But how much of it was her own work, eh? This question needs
to be posed because there is something missing, almost fishy, about Summers’
profile of toothy Tanya Plibersek, which appeared in
last Saturday’s Good Weekend.
However did Summers neglect to mention that Plibersek’s
parents fled Slovenia after World War Two, when those who sided with the German
invaders were being hunted down by Tito’s partisans. If Bolt’s adolescent
mother-to-be’s exposure to a Nazi mayor was worth mentioning, surely Summers
should have hinted, if not highlighted, the parents’ immersion in the fascist cesspit.
And there are worse oversights, much worse. Had Summers
checked the archives she would have been able to include the fact that, in an Adelaide
courtroom, a
certain Mr Plibersek from “the Mildura migrant camp”,was named as having
slept with another man’s wife. The first names do not quite match, but not to
worry. Quality journalism means making connections, and Summers is very much
the quality journalist, so much so Australia Post has issued a stamp in her honour.
Many purchased. Few licked.
Or is she? Surely, and with no less certainty than she
brings to her own exposes, we can easily suppose what has happened. With poor
Chip up to his neck in bolding initiatives, a very large salary to be justified
and The Drum’s escutcheon in need of burnishing, the youngster just did not
have a spare moment to sit down with his squeeze and stop her inscribing for
the record what amounts to a string of senior moments.
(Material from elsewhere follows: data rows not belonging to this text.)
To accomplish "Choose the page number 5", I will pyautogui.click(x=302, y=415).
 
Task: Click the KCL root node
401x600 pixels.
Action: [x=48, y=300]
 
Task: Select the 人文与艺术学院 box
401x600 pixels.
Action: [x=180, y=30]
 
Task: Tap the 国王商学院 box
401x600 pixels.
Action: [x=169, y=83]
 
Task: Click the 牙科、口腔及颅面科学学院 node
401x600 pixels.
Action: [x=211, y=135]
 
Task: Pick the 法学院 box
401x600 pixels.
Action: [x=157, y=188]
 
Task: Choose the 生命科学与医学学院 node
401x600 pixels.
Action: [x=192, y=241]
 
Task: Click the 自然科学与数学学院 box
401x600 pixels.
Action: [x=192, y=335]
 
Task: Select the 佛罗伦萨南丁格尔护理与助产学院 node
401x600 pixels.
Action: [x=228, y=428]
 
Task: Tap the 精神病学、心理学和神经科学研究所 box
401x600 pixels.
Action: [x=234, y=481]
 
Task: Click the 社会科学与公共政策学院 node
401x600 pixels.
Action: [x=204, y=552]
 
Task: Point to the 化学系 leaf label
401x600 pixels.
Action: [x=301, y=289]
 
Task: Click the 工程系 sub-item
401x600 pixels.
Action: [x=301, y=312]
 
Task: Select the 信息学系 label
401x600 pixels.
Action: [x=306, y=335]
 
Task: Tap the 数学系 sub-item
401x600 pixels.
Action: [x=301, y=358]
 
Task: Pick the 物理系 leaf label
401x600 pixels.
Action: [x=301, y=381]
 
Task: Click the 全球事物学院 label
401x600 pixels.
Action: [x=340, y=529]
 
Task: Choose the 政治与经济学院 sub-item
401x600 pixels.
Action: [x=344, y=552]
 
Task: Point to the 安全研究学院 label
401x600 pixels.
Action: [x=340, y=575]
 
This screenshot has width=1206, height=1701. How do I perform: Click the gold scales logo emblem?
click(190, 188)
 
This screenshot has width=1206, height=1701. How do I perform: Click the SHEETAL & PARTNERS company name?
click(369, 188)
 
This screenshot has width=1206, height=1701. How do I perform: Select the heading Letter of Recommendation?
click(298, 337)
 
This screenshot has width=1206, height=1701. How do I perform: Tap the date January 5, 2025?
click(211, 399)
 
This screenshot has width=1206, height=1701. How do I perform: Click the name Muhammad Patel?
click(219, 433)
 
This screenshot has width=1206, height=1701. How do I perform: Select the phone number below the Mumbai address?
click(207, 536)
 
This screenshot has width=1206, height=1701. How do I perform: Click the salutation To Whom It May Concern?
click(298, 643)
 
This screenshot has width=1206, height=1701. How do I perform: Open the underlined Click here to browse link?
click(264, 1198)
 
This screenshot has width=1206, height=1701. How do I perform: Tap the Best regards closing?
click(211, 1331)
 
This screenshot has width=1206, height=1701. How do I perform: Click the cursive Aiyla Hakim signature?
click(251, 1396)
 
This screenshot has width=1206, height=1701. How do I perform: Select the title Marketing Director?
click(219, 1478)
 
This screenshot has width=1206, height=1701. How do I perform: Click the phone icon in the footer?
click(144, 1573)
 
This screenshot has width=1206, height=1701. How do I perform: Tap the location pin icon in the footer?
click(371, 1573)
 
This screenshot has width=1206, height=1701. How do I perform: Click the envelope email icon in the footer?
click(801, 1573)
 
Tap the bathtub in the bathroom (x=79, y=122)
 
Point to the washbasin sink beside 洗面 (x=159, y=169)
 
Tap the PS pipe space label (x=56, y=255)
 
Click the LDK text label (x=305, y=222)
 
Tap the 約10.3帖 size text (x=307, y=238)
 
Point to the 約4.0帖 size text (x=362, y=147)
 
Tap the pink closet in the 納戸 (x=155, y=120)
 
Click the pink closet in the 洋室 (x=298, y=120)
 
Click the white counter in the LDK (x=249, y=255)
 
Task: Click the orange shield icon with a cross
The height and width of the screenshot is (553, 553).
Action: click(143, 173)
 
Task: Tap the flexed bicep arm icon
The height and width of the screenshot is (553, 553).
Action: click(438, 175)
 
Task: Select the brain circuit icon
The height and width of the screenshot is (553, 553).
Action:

For example, early on in
her Plibersek profile Summers draws a picture of the dire poverty in Oyster
Bay, where the future Cabinet member was raised. Mum had to use a washboard,
Summers relates, and there were few TVs in the neighbourhood, which seems a
dubious assertion given that it is the Seventies she is writing about. And it
grows more suspect a few paragraphs later, when we are led to share a warm family
memory of 3-year-old Tanya atop Poppa’s lap as the family gathered around the
telly in their hovel.
This is serious stuff, this failure on Summers’ part to bang
all the required gongs in quality journalism’s temple of truth. If Chip cares
about his partner, really cares, he should stop reporting for work at The Drum.
Few would notice and, if they did, who could deny that Summers has reached the
stage where she needs full-time care?